EXERCISE TASK — Please pick out every row below that contains the string "menu" and copy each one. Case counts, so uppercase and lowercase letters are treated as different.

══ EXERCISE INPUT

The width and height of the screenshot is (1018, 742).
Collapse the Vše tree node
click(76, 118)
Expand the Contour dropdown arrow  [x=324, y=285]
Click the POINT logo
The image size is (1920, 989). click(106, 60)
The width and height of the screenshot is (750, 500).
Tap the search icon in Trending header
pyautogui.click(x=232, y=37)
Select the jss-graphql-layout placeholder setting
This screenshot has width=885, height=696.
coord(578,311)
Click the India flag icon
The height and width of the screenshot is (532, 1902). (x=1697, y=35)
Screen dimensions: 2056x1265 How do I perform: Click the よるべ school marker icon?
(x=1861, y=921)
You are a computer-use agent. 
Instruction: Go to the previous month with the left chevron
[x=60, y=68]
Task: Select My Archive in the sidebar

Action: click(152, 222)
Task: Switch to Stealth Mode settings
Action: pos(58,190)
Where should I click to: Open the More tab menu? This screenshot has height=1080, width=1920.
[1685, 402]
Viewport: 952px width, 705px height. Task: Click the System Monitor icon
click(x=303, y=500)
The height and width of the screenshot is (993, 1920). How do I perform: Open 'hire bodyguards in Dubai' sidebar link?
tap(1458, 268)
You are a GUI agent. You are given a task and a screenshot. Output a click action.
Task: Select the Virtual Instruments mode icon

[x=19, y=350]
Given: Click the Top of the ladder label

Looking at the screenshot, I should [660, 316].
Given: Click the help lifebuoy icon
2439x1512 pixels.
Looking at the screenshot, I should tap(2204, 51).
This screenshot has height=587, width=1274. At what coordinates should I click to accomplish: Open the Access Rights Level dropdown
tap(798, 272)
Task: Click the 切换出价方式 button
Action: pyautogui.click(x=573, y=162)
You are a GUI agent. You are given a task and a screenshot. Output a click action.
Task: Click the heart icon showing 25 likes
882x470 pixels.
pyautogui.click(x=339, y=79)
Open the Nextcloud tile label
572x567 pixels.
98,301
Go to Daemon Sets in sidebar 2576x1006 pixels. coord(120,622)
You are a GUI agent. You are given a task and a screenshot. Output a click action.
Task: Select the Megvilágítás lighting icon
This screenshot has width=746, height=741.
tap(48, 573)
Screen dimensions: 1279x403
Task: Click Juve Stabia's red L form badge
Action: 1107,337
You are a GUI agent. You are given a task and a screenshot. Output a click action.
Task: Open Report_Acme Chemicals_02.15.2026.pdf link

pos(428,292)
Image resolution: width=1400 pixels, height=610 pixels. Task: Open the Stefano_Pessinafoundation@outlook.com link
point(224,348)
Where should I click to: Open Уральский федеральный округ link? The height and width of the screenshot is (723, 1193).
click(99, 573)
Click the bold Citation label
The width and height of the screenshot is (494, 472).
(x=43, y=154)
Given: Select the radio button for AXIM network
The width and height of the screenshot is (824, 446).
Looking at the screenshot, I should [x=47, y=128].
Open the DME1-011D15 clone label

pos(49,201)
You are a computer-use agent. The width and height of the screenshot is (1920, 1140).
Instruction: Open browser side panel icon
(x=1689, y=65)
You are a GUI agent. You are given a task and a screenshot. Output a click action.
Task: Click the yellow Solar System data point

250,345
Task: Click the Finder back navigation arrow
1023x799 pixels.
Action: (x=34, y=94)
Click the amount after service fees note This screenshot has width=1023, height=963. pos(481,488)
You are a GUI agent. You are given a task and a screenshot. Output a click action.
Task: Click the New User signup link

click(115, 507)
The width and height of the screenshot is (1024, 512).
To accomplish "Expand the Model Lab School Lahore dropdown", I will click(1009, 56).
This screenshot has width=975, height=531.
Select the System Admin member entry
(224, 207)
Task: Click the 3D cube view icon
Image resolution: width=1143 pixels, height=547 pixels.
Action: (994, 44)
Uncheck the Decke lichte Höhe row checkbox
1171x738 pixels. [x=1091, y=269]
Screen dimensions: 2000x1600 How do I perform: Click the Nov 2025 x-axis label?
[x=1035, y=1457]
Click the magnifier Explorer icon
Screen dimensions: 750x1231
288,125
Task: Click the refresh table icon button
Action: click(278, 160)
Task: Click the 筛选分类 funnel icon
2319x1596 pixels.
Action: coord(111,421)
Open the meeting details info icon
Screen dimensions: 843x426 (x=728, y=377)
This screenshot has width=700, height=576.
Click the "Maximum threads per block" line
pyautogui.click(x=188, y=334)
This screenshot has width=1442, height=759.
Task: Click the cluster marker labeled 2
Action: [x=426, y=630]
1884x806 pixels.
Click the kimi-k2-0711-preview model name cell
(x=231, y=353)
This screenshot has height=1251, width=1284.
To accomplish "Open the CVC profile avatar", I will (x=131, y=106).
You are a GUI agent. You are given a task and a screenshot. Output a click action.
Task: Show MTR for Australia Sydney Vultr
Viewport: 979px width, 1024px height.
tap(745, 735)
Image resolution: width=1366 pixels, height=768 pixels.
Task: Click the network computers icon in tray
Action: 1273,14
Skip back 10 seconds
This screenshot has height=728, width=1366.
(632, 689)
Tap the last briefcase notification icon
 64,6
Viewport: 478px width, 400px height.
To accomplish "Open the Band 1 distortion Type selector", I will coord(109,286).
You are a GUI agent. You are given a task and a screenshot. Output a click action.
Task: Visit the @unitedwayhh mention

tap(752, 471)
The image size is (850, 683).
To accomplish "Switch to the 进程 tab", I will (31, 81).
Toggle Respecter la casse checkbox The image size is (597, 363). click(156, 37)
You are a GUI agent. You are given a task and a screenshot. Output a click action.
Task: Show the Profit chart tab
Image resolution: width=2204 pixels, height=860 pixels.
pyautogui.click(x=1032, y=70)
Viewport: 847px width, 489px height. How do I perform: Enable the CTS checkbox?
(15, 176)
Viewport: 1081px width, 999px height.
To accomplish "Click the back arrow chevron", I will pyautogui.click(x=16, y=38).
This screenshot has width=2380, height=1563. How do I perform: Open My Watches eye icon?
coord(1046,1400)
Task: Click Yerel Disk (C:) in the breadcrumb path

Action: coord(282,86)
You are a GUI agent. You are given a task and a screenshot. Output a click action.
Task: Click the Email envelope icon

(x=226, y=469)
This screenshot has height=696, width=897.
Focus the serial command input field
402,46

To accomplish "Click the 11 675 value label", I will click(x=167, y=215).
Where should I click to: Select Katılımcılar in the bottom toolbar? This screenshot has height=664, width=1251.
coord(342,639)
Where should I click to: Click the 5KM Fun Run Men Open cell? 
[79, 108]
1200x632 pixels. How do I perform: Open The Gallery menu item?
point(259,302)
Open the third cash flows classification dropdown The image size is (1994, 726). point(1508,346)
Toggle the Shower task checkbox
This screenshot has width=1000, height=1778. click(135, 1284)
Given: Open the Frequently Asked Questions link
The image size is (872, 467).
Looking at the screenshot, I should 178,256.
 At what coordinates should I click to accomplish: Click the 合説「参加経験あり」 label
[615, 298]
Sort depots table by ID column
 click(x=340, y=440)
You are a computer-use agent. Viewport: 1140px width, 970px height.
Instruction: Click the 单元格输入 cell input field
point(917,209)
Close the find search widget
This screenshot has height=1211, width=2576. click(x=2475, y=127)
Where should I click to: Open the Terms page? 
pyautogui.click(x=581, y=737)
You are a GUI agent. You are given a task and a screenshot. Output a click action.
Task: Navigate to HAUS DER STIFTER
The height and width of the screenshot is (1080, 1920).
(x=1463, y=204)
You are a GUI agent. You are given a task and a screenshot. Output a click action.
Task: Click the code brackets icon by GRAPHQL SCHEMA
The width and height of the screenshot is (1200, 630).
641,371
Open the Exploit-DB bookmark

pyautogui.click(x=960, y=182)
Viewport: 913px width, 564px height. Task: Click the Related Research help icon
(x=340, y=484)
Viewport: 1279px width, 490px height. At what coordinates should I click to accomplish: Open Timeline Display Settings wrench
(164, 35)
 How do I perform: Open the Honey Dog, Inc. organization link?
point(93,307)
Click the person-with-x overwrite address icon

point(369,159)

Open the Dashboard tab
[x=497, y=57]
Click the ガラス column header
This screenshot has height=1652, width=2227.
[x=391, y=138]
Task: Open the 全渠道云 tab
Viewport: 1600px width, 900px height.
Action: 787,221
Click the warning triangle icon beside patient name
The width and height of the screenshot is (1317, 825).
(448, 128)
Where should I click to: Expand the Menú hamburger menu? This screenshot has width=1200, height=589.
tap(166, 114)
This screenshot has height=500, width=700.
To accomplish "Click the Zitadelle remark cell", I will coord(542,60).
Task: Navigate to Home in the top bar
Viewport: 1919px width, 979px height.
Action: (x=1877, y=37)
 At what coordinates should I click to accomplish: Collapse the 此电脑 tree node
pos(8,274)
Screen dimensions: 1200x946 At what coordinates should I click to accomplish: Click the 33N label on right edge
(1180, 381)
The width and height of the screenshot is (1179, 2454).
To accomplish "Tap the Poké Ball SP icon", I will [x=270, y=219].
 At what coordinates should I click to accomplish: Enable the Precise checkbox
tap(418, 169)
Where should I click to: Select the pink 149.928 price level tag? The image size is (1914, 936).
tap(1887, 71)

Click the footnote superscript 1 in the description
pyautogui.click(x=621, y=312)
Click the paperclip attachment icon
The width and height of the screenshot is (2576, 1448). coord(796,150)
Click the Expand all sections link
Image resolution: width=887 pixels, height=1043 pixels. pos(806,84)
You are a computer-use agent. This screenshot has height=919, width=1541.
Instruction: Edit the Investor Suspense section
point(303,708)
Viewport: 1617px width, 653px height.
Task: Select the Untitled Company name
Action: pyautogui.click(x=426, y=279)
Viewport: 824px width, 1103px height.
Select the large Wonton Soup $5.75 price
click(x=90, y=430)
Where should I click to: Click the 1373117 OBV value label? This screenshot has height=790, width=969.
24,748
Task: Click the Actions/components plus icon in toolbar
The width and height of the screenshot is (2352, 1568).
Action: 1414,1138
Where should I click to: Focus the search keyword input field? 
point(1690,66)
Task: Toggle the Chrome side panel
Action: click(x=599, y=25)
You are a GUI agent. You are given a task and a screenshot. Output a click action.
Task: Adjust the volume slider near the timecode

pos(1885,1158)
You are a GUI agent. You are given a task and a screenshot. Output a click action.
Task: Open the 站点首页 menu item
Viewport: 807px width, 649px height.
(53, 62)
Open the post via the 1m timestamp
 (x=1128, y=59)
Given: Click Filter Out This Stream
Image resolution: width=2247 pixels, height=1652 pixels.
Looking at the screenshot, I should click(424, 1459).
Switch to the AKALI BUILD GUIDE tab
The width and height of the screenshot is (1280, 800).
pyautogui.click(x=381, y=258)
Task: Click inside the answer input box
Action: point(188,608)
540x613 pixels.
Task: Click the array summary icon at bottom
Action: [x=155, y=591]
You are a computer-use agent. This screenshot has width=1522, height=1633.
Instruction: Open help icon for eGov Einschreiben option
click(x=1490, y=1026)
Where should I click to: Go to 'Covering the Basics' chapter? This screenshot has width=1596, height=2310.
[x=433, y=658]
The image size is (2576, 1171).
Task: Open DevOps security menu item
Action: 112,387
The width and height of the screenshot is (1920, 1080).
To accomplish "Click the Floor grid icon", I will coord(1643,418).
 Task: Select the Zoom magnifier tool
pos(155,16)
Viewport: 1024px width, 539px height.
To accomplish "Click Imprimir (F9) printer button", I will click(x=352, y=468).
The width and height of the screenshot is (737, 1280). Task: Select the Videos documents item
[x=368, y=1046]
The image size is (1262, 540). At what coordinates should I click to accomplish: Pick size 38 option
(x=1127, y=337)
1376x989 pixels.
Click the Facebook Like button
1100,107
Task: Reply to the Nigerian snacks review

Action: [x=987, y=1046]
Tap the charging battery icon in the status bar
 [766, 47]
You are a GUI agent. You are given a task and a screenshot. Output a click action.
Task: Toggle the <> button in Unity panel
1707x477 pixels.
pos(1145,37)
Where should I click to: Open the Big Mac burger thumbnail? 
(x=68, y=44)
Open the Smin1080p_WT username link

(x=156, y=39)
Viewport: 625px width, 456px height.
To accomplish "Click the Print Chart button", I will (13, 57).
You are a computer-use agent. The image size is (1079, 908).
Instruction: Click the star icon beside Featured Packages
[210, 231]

════

ANSWER TO THE TASK —
Where should I click to: Open the More tab menu? This screenshot has height=1080, width=1920.
1200x632 pixels. How do I perform: Open The Gallery menu item?
Where should I click to: Expand the Menú hamburger menu? This screenshot has width=1200, height=589.
Task: Open the 站点首页 menu item
Task: Open DevOps security menu item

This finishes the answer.